DE NIEUWE RONSENAAR (37)
‘t Podium voor alle Ronsenaars
Theater ‘t Podium viert zijn dertigjarig bestaan. Er wordt op 4 februari een ontvangst gepland op het stadhuis met feestmaal na in de bar van SK Ronse. ‘t Podium ontstond toen enkele ontevreden leden van Theater Voor Taal en Volk zich losrukten van de Kristen Volkbond met zijn nevenorganisaties, waarvan de getrapte logge werking als een rem op de aspiraties werd ervaren. Bij de toenmalige smaakmakers van VTV bestond de indruk dat de grote populaire successen van de theaterafdeling, ondermeer met ‘Tavi ees getraut’, niet vertaald werden in navenante return.
‘t Podium was geboren en zocht zijn weg naar een ander publiek. Dat lukte vrij aardig, maar de weg was lang en lastig. Waar Theater Voor Taal en Volk voor jong talent traditioneel kon vissen uit de rijke kweekvijver van het college, probeerde ‘t Podium te werken rond de toneelklas van de Muziekacademie. Er werden knappe stukken gebracht en mooie successen geboekt.
Van vlees en bloed
Aan de opvoeringen door ‘t Podium van mijn eigen theaterstukken ‘De Schietspoeldynastie’ en ‘Madame Valentine’ hou ikzelf behalve onvergetelijke herinneringen een paar stevige kameraadschappen voor het leven over. Al ben ik als telg van een familie van acteurs, regisseurs en voorzitters zelf opgegroeid in de coulissen van het amateurtheater, toch ontdekte ik pas toen echt wat het is zelf betrokken te zijn bij de drang om samen iets moois neer te zetten op de planken. Dat groepsgevoel, die spanning, die ontlading en vreugde erna, het is moeilijk te beschrijven als je het zelf niet meemaakt. Want is schrijven een eenzame bezigheid, bij toneel ga je helemaal op in dat aanstekelijk groepsgevoel. Wie nooit van dichtbij een acteur of actrice heeft meegemaakt net voor het opgaan, in die enorme concentratie, met die vreselijke plankenkoorts, weet niet echt wat al die mensen ervoor over hebben om de woorden van een schrijver tot leven te brengen in echte personages van vlees en bloed.

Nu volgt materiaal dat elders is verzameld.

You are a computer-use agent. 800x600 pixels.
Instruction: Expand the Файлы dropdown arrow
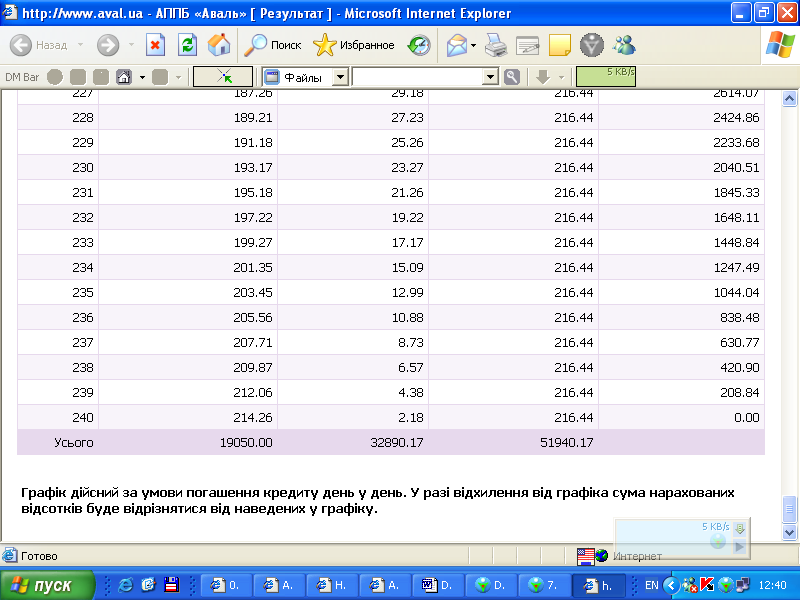(x=340, y=77)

Gelul van Ronsese politici
Stuk na stuk heeft ‘t Podium aldus zijn bestaansrecht veroverd in het culturele weefsel van Ronse. Wie, zoals André Deruyver vorige week in Humo, beweert dat er in Ronse niets te beleven valt, kletst uit zijn nek. Wie, zoals Erik Tack in het Wietiedebat, volhoudt dat Ronse cultureel niks te bieden heeft, weet niet wat hij vertelt. Zelf rijdt meneer Tack liever naar de Brusselse Muntschouwburg om zich, bij zijn thuiskomt te ergeren aan de spelende kinderen op de Bruul. Zijn goed recht maar wie zulke dingen zegt, blameert wel hele generaties doemensen van Ronse.

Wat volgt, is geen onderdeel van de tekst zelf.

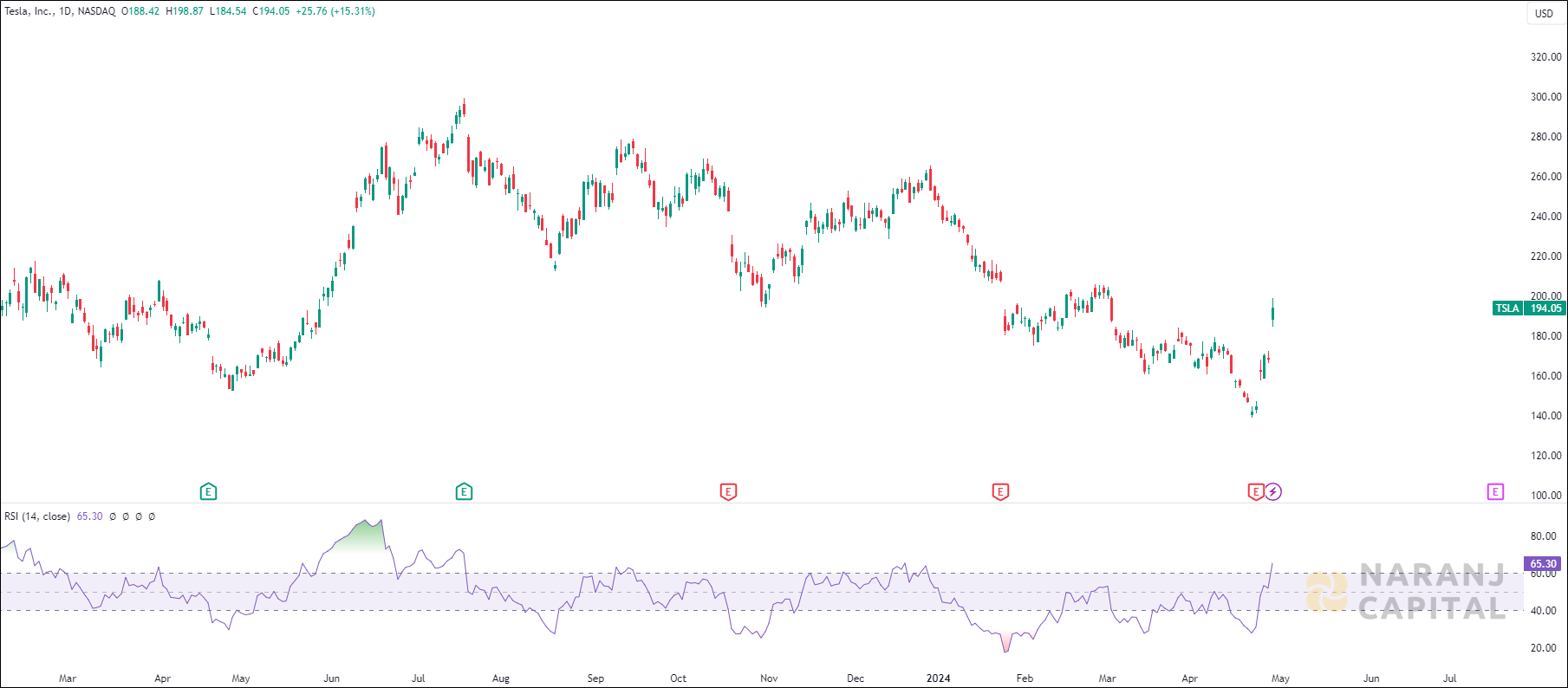Viewport: 1568px width, 688px height.
Task: Select the RSI (14, close) indicator legend
Action: click(37, 516)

‘t Podium heeft het op zijn weg naar culturele erkenning nooit gemakkelijk gehad. Het was vaak zoeken naar een geschikte locatie. Want anders dan VTV beschikt ‘t Podium over geen eigen toneelthuis. En ook vaste repetitieruimten bleken dun gezaaid. Maar ‘t Podium hield vol en verrijkte ontegensprekelijk het theateraanbod van Ronse. Want aan de ene kant kwam VTV de dissidentie van de jaren zeventig con brio snel te boven, aan de andere kant gaf de diversiëring de theaterliefhebber met tot vier stukken per seizoen ook een nog rijker aanbod. Beide gezelschappen wisselden daarbij de meest ernstige auteurs af met komedie en al eens boulevardtheater. De toneelliefhebber zat in Ronse nooit meer op zijn honger voor een mooie theateravond. Duizenden Ronsenaars hebben daar de afgelopen dertig jaar van genoten.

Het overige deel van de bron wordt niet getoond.